# TEKS
▬▬▬

Kertas
dan Peradaban menjadi tema Workshop dan Pelatihan Menulis yang ditaja oleh
Qureta, bekerjasama dengan APP Sinarmas. Materinya meliputi Industri Pulp
and Paper di Indonesia (APKI), Pengelolaan Sumber Daya Alam Lestari Menuju
Industri Hijau Pulp and Paper (APHI), Menjaga Pertumbuhan Ekonomi dan Merawat
Hutan, Penyebaran Ide dan Publikasi Tulisan di Media Online, serta menulis
Essai.
26
peserta dari berbagai latar belakang siap memasuki Ballroom Hotel
Royal Asnof, Pekanbaru. Acara yang diselenggarakan oleh Qureta ini berlangsung
pada 14 – 17 November 2017, tidak hanya itu, peserta juga mengikuti fieldwork ke Pabrik Kertas APP
Sinarmas di Perawang.
Lutfhi
Assaukhafani (Pendiri Qureta), dalam sambutannya ungkapkan alasan diangkatnya
tema tersebut, karena isu lingkungan sangat penting dan luas sehingga hanya
mengambil mengenai kertas dan peradaban, dilain sisi juga untuk keselarasan
budaya membaca masyarakat Indonesia.
“Negara
maju seperti Amerika yang penggunaan teknologi semakin pesat, kebutuhan kertas
juga berimbang, dengan demikian semakin modern suatu bangsa, semakin tinggi
konsumsi kertas,” jelasnya.

▬▬▬

# BARIS DATA
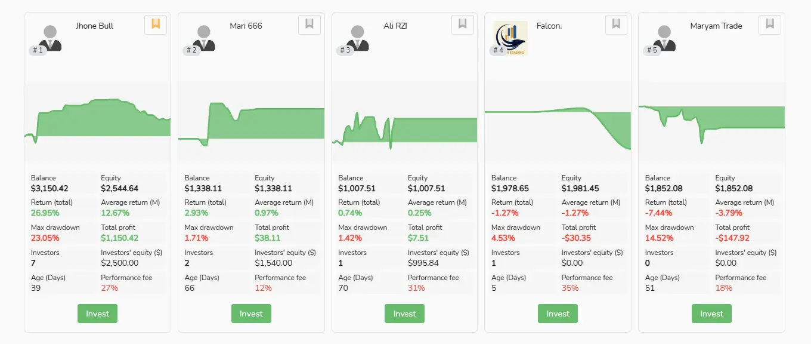This screenshot has width=811, height=344.
Task: Bookmark the Ali RZI strategy
Action: pos(462,24)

▬▬▬

# YANG DIKERJAKAN
Teruskan berita tentang lokakarya menulis bertema Kertas dan Peradaban, dimulai sesudah kalimat terakhirnya.

# HASIL DI BAWAH
Industri Pulp
and Paper di Indonesia seperti yang disampaikan oleh Aryan Warga Dalam,
mulai dari proses pembuatan kertas, pohon industri pulp and paper,
jenis-jenis kertas, industri pulp and paper di Indonesia, keunggulan
kompetitif, potensi dan prospek, tren ekspor dan impor, proyeksi pengembangan,
industri pulp and paper berkelanjutan dan tantangan era digital.
Semuanya dijelaskan dengan apik dan ringkas.
“Dulu
pembuatan kertas hanya dapat menggunakan serat panjang dari kayu Akasia
misalnya, saat ini sejak adanya perkembangan teknologi serat pendek sudah
bisa,” katanya.
Industri pulp
and paper di Indonesia memiliki 84 izin perusahaan, namun hanya 72 yang
aktif. Yaitu 2 industri pulp, 6 industri pulp and kertas serta
64 industri paper. Sedangkan 12 lainnya telah tutup atau tidak beroperasi.
Adapun
soal produksi kertas di Indonesia, cukup signifikan. Produksi kertas di tahun
2016, pulp 8,3 juta ton dan paper 18,5 juta ton. Produksi
itu kemudian meningkat menjadi 10 juta ton pada 2017. “Produksi kertas sejak
2012 hinggga 2017 mengalami peningkatan produksi sebesar 4,8 juta ton,”
tegasnya.
Jenis-jenis
produksi kertas meliputi kertas budaya (Kertas tulis cetak, kertas koran,
kertas berharga dan kertas sembahyang), kertas industri (Karton,
kertas craft pelapis, kertas bergelombang, pembungkus dan kertas
semen) serta kertas lainnya (kertas tisu dan kertas rokok). “Indonesia menempati
urutan ke-enam produksi kertas di dunia. Riau sebagai central kertas
tulis cetak,” imbuh Aryan.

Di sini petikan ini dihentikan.